Inklusion auf dem Prüfstand

Wie Eltern für Förderschulen kämpfen

Von Anna Corves · 26.11.2014
Kevin ist zwölf Jahre alt und leidet an einer Sprachstörung. Obwohl er den Deutsch-Unterricht hasst, geht Kevin gerne zur Schule - zumindest seitdem er eine Förderschule besucht. Von Inklusion hält seine Mutter deshalb nichts.
Kevin Knuth beugt sich tief über sein Lesebuch, die halblangen blonden Strähnen fallen ihm ins Gesicht. Mühsam formt sein Mund die Silben der Wörter, aber er gibt nicht auf, blickt mit seinen großen blauen Augen immer wieder hoch zu Klassenlehrerin Anja Heinrich, die ihm ermunternd zunickt. Deutsch ist gar nicht Kevins Ding - obwohl er gerne zur Schule geht.
Autorin: "Was magste am meisten in der Schule?"
Kevin: "Mathe. Deutsch nicht, ich hasse Lesen."
Autorin: "Du hasst Lesen?"
Kevin: "Ja."
Die Aufgaben, mit denen er kämpft, richten sich eigentlich an Erst- oder Zweitklässler - Kevin ist aber zwölf Jahre alt. Neben der Sprachstörung wurde ihm eine verminderte Intelligenz attestiert - genau wie den sieben anderen Jungen und Mädchen in seiner Klasse, an der "Schule am Pappelhof" in Berlin-Marzahn, einer Förderschule für geistige Entwicklung.
"Wir haben individuelle Hofpausenzeiten"
Nach 20 Minuten ist die Ausdauer der Schüler erschöpft. Anja Heinrich öffnet die Tür, die zum Schulhof führt. Der bietet einen Spielplatz, einen Mini-Teich und ein Fußballfeld, auf das Kevin gleich zurennt. Ein ganz normaler Junge, seine Behinderung sieht man ihm nicht an. Eine Schulstunde von 45 Minuten halten ihre Schüler aber nicht durch, sagt die Lehrerin - und das müssen sie auch nicht:
"Kevin kommt dann auch mal an seine Grenze und sagt: 'Puh, ich kann nicht mehr.' Wir können gucken, wie sind die Kinder gerade drauf, wie konzentriert sind sie - wir haben individuelle Hofpausenzeiten. Also da können wir wirklich flexibel drauf eingehen."
Wir - das sind neben Anja Heinrich zwei weitere Frauen: Eine von ihnen unterstützt sie im Unterricht, die zweite kümmert sich um Annabel, ein Mädchen mit roten Haaren und Sommersprossen, das im Rollstuhl sitzt und gerade gefüttert wird.

| AUFGABEN |
1. Gib aus dem Beitrag über die Förderschule den Abschnitt wörtlich wieder. Beginne bei den Worten „Kevin Knuth beugt“ und höre nach „zur Schule geht.“ auf.
2. Welches Schulfach mag Kevin laut dem Beitrag über die Förderschule am meisten?
3. Schreibe den Beitrag über die Förderschule im Anschluss an seinen letzten Satz weiter.

| DATEN |
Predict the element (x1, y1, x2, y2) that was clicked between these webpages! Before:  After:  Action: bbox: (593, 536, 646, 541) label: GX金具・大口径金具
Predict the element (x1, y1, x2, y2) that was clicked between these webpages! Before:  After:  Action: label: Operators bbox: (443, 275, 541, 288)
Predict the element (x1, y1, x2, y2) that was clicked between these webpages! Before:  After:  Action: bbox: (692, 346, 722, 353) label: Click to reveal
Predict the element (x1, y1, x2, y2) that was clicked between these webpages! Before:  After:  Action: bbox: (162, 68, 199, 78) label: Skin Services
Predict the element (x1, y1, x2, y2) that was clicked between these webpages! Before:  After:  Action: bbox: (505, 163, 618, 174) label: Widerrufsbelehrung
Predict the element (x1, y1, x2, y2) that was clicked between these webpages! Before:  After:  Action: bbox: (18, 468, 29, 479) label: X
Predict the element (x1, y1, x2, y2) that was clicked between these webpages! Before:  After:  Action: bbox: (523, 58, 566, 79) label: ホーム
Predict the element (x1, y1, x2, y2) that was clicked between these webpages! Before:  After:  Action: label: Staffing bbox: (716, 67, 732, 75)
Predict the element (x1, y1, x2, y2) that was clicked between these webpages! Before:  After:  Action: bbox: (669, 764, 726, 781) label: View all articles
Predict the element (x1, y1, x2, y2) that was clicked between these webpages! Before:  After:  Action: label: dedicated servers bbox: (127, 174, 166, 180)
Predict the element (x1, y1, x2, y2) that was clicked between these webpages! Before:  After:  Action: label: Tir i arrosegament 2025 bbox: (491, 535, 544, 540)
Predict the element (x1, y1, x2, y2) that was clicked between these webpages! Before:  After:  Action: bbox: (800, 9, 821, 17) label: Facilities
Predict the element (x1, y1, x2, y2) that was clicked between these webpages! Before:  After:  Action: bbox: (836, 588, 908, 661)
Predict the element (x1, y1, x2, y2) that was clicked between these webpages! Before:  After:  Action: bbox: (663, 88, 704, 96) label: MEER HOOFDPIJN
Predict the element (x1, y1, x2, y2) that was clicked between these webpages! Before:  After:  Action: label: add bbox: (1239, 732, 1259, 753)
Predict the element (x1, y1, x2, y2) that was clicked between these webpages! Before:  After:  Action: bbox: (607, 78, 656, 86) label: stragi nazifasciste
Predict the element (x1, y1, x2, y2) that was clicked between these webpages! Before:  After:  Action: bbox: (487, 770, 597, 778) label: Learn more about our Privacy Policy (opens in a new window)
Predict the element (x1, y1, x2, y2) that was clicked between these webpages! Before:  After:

| LÖSUNGEN |
1.
Kevin Knuth beugt sich tief über sein Lesebuch, die halblangen blonden Strähnen fallen ihm ins Gesicht. Mühsam formt sein Mund die Silben der Wörter, aber er gibt nicht auf, blickt mit seinen großen blauen Augen immer wieder hoch zu Klassenlehrerin Anja Heinrich, die ihm ermunternd zunickt. Deutsch ist gar nicht Kevins Ding - obwohl er gerne zur Schule geht.

2. Mathe.

3.
Annabel hat einen Sprechcomputer vor sich - nur damit und über Blicke kann sie sich verständigen. Kevin kommt zu ihr und drückt Annabels Hand - beide strahlen. Lehrerin Anja Heinrich beobachtet die Szene. Kevin hat zu allen Kindern einen guten Draht, sagt sie, er ist aufgeschlossen. Anders als früher:
"Also er kam als ängstlicher Schüler hierher, war sehr zurückgezogen. Da ist er kaum aus sich rausgegangen, hat nichts gesagt, man musste ihn halt so ein bißchen kitzeln..."
"Dann haben sie gesehen, er ist ein leichtes Opfer"
Kevins Mutter erinnert sich gut, aber ungern an diese Zeit. Karola Knuth wartet pünktlich zum Schulschluss um 15 Uhr vor der Pforte. Sie machen sich auf den Weg zum Spielplatz, später steht noch Logopädie auf dem Programm.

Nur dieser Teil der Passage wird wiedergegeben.